Higher seminar: Postmigrant Intertextuality in De kommer att drunkna i sina mödrars tårar

Seminar

Date: Wednesday 9 October 2024

Time: 15.00 – 16.45

Location: F6, Conference room, Södra husen

Speaker: Johanna Sellman, Department of Near Eastern and South Asian Languages and Cultures at The Ohio State University.

Moth Journeys and Butterfly Effects: Longing and Postmigrant Intertextuality in Johannes Anyuru’s De kommer att drunkna i sina mödrars tårar

Johannes Anyuru’s novel De kommer att drunkna i sina mödrars tårar (They Will Drown in Their Mother’s Tears, trans. Saskia Vogel) offers us an important query into longing as a powerful, yet unstable, enterprise. At the center of Anyuru’s novel is an adolescent girl, who provisionally goes by Nour (“light”), who claims that she comes from a future Sweden where yearnings for national purity have led to a society where Muslims, Jews, and political dissenters face persecution and extermination. Enigmatic moths—only visible to her—appear in moments of porosity between her two timescapes, evoking the classic Sufi trope of the moth yearning for the flame. This talk considers the novel’s intertextual poetic world, including Harry Martinson’s Aniara, the figure of the moth in Sufi poetry, and Mahmoud Darwish’s poetic exploration of the butterfly effect, which illuminates the interrelatedness evoked in time travel narratives. Reading the butterflies and moths that flit through these texts as a dialogue between poetic inquiries into longing offers us a vantage point for exploring the relationship between the postmigrant and the intertextual, an opening to many worlds.
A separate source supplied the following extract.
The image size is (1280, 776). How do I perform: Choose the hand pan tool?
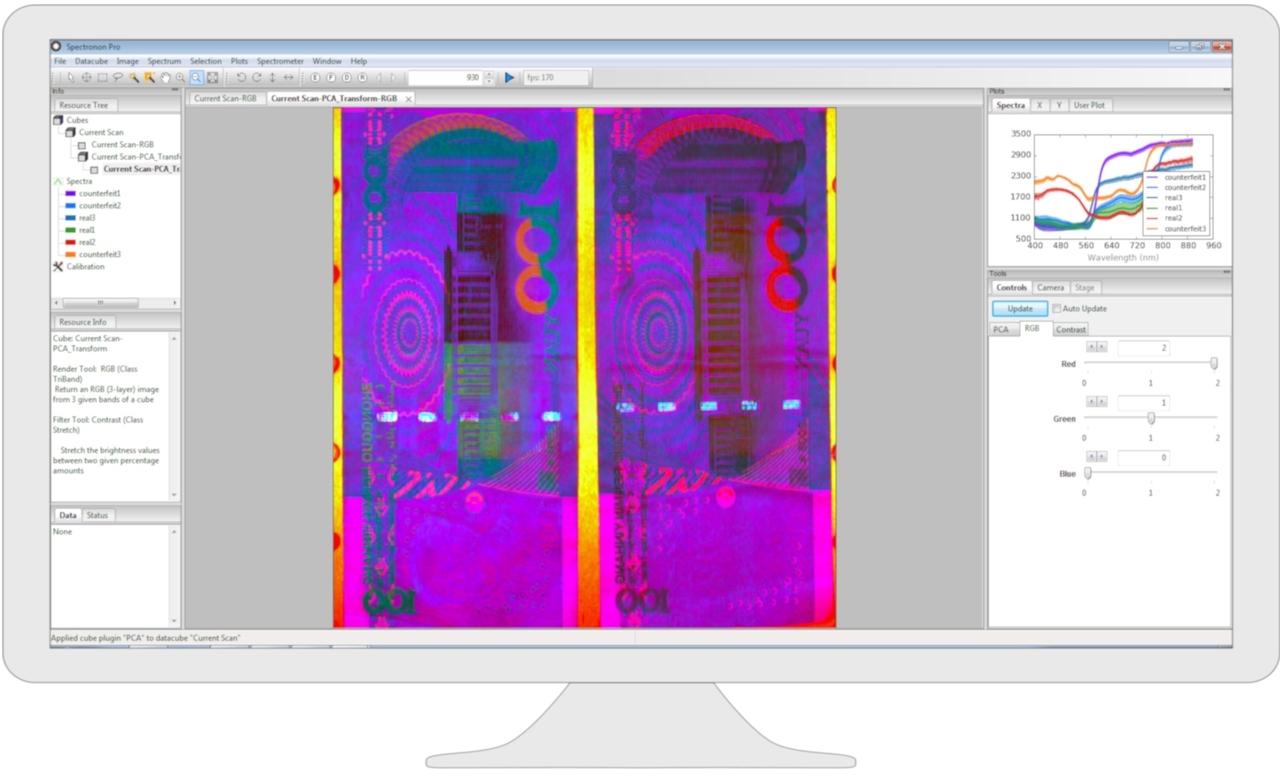click(164, 76)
Johanna Sellman is an Associate Professor in the Department of Near Eastern and South Asian Languages and Cultures at The Ohio State University. A scholar of Arabic and Comparative Literature, her research interests include modern and contemporary Arabic, francophone, and Scandinavian literatures, migration and postmigration studies, translation, gender and sexuality studies, and ecocriticism. Her book Arabic Exile Literature in Europe: Defamiliarizing Forced Migration (2022) traces the emergence of post-1990s Arabic literature on forced migration in Europe and its sustained yet multifaceted engagement with questions of borders, and exile writing. Her articles have appeared in journals such as Journal of Arabic Literature, Journal of Postcolonial Writing, Karavan, Banipal, and Theatre Research International. Johanna is currently co-editor of Comicalités, special issue on Comics and Ecopolitics, and a member of the 2024-25 cohort of GAHDT faculty fellows working on writing linked to her project, “Narratives of Care Across Borders in Contemporary Arabic Literature.”